Fire Fighting in Canada

NFPA Impact


NFPA Impact

As Sean Tracey writes in the December issue of Fire Fighting in Canada, the fire service must engage now to fight a proposal to increase combustible construction limits to six storeys.

November 16, 2009 
By Sean Tracey

December 2009 – Something wicked this way comes.” Shakespeare’s Macbeth contains this famous line of foreboding evil. There is a proposal being discussed to increase combustible construction limits in the National Building Code of Canada to six storeys. The fire service needs to engage now to fight this ill-advised reduction in building fire safety standards. Forthwith, a primer on the issue and a request for your support to fight this initiative.

The premier of British Columbia, in an effort to help save the decimated forestry industry in that province, pushed through the change for mid-rise construction with combustible components. Essentially, this increases the height of combustible construction to six storeys from a maximum of four. The fire service in B.C. had well-documented concerns that were laid out. These, however, were never adequately reviewed or answered. Many significant issues were, in fact, dismissed outright. But then again, it was a political decision at the highest level and it had to be expedited.

What was a politically expedient decision in B.C. has now become a potential national issue as it has been learned that a proposal may be put forward to make these changes part of the National Building Code of Canada. This means that a six-storey, timber-frame building could be built in any community in Canada, including those without fire departments, without aerial devices and without the needed water supplies. Thus, something wicked this way comes . . . 

When the B.C. issue first arose, NFPA’s Canada office was asked to assist and did. A number of points were raised and added to comments submitted by the B.C. Fire Service Liaison Group. These remain valid concerns that were never addressed when the construction was approved as having no increased risk to life. Now that B.C. has fallen, the forestry industry is on to the rest of Canada.

Canada has invested in an objective-based codes framework. This means that the old prescriptive codes became the basis of acceptable solutions. Changes to the codes must be equal to or better than these approved solutions. If the Canadian Commission on Building and Fire Codes is serious about being an objective codes body then it needs to require changes to meet the equivalency test. There are tools available to be able to measure building performance under fire conditions. Tools such as NRC’s FIRECAM could quantify the added risk involved in such construction but those tools were never used. This is not an equivalent solution but a policy decision to reduce the standards in the codes.
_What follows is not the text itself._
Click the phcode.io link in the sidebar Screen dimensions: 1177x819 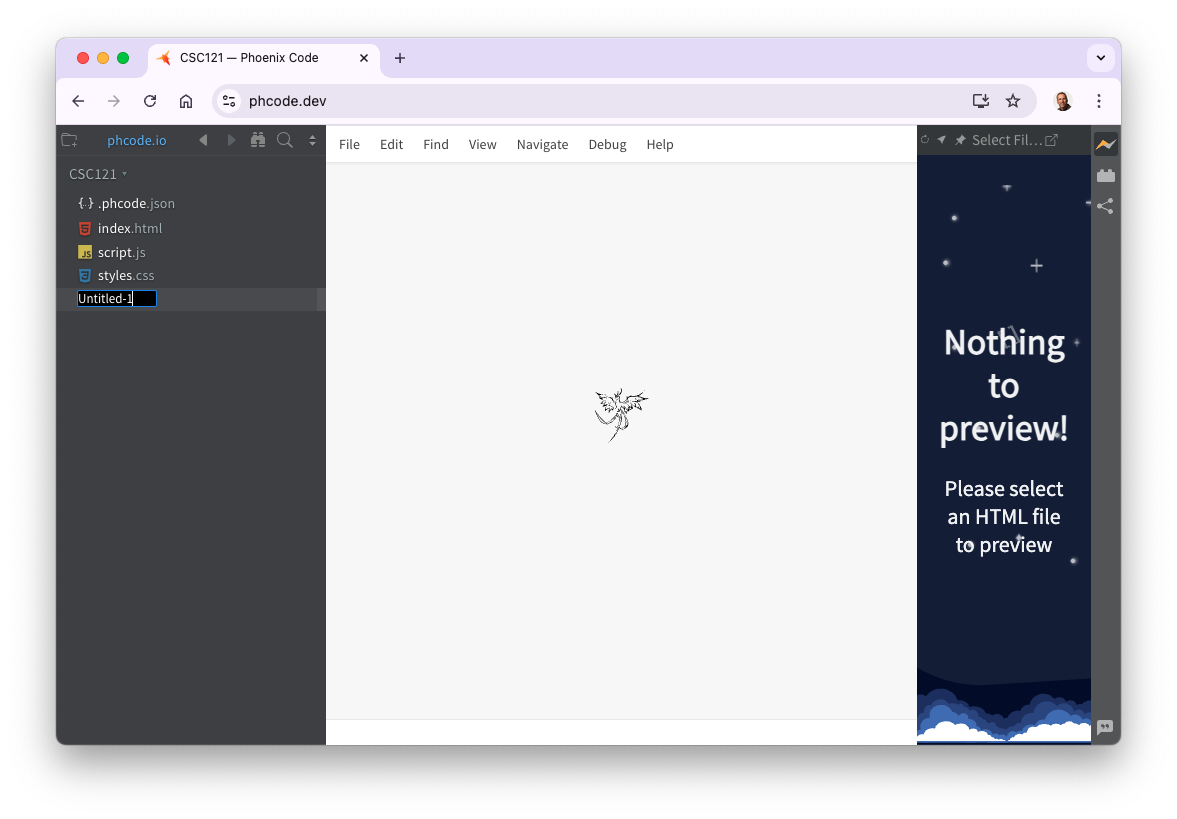tap(136, 140)
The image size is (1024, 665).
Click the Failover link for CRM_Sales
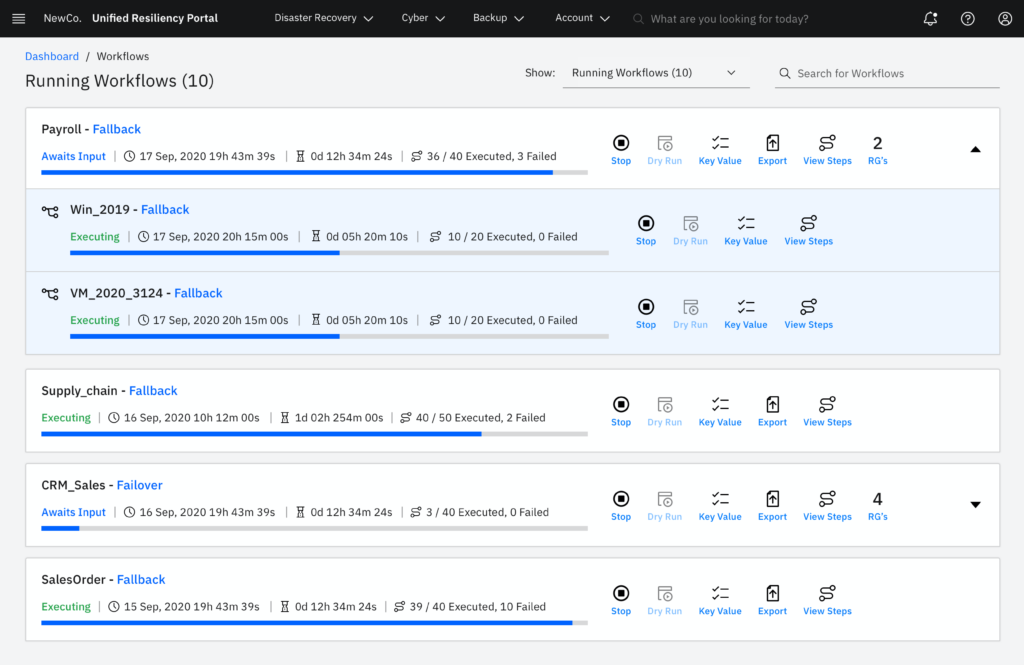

Increasing height limits is not an improvement. Yes, the buildings would be sprinklered to NFPA 13 but then again so would any other non-combustible, six-storey apartment building. The great concern is that fire could get into vertical void spaces undetected. No job-task analysis considered the needed resources and timelines to put out such a fire and evacuate occupants. The fire services in many communities would be overtaxed attempting to extinguish such fires and evacuate occupants.

In addition, the codes do not define what an adequate fire department response is, so each community fire chief has to get engaged and fight against such a project if he has too few personnel, not enough apparatus or too little water.

This change should not be imposed nationally because one of the criteria used to assess code changes is enforceability at the local level. Permitting this as a uniform measure of construction without defining “adequate fire department” in the codes will result in non-uniform fire risk across Canada.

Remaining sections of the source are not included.